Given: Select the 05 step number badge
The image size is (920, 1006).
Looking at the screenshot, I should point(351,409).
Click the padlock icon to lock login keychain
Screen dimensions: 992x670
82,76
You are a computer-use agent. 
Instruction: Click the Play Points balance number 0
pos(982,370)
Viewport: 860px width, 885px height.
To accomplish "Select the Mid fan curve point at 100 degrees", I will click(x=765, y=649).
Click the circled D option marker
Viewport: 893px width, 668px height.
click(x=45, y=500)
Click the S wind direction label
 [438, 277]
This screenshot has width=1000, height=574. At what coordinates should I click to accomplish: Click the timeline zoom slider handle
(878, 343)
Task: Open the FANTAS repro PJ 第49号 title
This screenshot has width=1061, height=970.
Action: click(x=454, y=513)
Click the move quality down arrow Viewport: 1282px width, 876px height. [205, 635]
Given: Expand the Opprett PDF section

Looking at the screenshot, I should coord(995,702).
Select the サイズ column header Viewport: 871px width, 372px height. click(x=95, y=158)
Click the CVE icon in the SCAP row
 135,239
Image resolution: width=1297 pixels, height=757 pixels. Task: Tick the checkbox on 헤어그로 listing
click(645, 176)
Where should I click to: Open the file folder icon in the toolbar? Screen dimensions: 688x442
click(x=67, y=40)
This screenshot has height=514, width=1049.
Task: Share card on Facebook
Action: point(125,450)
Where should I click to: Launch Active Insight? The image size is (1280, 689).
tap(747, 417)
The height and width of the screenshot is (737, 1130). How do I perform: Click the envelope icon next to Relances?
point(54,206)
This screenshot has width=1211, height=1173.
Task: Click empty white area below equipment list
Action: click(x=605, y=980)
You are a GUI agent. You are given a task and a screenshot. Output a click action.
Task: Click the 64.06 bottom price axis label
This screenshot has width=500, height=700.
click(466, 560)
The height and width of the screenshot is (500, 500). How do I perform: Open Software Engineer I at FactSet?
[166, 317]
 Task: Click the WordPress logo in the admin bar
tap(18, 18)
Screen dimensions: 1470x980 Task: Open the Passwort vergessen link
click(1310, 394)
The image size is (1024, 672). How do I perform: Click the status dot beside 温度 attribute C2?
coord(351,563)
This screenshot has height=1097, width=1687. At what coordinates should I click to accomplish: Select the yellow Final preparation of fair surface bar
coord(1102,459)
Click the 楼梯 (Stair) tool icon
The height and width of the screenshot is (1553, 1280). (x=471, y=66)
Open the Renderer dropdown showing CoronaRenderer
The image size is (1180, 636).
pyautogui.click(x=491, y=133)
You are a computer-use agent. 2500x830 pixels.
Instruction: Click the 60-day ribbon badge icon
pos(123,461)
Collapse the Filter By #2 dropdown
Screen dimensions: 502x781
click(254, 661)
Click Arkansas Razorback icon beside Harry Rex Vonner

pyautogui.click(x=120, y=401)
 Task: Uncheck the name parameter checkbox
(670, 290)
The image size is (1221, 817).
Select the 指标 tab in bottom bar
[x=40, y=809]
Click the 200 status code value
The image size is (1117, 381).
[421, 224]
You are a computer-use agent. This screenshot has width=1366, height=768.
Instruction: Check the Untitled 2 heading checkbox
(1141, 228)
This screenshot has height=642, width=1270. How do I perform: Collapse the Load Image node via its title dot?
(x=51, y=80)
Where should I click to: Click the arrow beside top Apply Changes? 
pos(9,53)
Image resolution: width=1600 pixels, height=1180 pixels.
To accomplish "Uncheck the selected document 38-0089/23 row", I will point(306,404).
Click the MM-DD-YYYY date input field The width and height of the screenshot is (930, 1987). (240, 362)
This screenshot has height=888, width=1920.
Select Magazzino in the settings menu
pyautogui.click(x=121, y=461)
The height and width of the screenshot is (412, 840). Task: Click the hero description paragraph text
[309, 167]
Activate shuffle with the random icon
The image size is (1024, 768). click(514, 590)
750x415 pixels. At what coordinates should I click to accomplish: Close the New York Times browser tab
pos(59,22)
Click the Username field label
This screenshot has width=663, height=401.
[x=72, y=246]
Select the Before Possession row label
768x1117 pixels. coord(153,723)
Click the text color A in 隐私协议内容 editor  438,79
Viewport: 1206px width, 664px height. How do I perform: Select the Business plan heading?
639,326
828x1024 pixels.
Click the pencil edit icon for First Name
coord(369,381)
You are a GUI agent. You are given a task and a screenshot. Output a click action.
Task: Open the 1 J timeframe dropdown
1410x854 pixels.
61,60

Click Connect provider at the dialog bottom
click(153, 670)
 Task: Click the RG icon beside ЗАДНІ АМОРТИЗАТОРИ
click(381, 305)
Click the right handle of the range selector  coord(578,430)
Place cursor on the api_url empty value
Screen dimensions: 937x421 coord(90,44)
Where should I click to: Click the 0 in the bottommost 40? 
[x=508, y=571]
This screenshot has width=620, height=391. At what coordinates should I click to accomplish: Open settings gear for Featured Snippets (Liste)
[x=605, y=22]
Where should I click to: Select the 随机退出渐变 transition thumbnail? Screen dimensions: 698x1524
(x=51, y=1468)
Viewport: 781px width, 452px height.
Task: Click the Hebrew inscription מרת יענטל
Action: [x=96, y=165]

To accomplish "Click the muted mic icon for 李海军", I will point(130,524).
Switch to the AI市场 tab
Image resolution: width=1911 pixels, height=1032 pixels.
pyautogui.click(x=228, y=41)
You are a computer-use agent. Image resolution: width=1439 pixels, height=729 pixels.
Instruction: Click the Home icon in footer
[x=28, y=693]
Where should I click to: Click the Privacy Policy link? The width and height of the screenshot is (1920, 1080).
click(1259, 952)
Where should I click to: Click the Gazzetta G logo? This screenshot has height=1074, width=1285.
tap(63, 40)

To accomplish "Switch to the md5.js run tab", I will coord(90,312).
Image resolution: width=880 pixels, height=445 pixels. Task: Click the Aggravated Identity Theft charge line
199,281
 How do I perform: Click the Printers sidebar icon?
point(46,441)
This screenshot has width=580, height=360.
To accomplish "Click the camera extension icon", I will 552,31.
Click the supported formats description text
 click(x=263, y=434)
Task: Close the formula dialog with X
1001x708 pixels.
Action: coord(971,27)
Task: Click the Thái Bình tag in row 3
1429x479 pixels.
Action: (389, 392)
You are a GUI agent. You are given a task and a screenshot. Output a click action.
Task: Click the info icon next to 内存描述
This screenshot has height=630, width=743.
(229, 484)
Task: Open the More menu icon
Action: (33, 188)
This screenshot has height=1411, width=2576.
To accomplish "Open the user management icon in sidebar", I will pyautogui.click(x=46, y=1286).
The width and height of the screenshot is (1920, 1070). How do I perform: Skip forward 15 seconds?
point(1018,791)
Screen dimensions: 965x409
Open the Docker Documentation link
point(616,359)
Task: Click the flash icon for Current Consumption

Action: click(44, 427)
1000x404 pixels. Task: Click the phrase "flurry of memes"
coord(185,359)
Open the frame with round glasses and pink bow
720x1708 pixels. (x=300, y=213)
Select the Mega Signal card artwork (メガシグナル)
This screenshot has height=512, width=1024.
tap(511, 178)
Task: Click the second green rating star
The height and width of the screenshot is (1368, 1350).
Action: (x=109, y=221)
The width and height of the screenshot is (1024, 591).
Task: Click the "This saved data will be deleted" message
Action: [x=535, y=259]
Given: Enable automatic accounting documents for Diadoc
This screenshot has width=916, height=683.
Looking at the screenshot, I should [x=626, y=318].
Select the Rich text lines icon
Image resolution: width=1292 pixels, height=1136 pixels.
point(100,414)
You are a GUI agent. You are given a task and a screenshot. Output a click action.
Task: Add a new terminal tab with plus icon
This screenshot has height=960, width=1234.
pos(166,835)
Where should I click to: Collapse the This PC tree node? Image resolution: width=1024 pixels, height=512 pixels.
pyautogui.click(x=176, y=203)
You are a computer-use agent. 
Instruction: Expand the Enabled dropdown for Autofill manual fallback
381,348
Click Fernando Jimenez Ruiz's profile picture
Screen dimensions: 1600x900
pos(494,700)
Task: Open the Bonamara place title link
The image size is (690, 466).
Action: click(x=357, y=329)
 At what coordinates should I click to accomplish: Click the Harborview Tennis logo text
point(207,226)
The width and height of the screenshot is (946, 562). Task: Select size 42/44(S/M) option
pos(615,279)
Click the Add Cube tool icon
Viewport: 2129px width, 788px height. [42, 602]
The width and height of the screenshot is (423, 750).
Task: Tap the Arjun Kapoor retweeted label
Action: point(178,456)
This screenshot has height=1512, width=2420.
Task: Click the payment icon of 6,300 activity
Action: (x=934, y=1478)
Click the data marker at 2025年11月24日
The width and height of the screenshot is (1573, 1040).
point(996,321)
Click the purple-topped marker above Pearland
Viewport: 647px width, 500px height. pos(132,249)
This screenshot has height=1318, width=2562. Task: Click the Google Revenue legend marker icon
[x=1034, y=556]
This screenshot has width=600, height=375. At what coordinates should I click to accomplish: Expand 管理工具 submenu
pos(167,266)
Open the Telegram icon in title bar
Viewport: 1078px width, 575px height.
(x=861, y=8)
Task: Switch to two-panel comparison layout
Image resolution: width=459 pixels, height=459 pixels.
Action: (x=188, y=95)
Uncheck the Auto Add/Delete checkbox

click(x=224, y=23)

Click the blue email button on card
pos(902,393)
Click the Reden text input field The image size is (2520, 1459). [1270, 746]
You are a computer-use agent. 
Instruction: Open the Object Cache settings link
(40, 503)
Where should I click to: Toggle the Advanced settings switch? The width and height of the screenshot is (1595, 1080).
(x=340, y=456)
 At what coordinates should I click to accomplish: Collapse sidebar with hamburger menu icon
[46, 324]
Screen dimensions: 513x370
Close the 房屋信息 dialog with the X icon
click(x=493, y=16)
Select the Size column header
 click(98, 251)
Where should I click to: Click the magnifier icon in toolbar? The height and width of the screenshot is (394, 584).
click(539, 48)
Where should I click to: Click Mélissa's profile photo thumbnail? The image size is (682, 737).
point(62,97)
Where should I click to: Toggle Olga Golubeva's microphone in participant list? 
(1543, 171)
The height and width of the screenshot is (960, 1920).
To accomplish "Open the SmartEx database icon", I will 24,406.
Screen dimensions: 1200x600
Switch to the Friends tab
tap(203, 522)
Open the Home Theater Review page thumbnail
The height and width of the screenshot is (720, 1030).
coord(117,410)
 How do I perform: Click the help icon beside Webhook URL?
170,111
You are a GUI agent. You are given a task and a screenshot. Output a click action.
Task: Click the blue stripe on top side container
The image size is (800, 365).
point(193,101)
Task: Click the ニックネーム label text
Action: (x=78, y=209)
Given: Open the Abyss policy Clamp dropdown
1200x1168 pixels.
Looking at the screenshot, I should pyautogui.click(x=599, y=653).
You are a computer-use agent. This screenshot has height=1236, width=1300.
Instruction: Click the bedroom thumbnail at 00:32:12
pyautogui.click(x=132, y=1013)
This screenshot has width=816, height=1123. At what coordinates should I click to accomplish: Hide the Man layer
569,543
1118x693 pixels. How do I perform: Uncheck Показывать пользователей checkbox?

_ _ _ _

# [WHAT TO WORK ON]
Retype exactly the lines from the start of the entries through the one with "Click the circled D option marker"; include both ends.

# [EXPECTED OUTPUT]
Given: Select the 05 step number badge
The image size is (920, 1006).
Looking at the screenshot, I should point(351,409).
Click the padlock icon to lock login keychain
Screen dimensions: 992x670
82,76
You are a computer-use agent. 
Instruction: Click the Play Points balance number 0
pos(982,370)
Viewport: 860px width, 885px height.
To accomplish "Select the Mid fan curve point at 100 degrees", I will click(x=765, y=649).
Click the circled D option marker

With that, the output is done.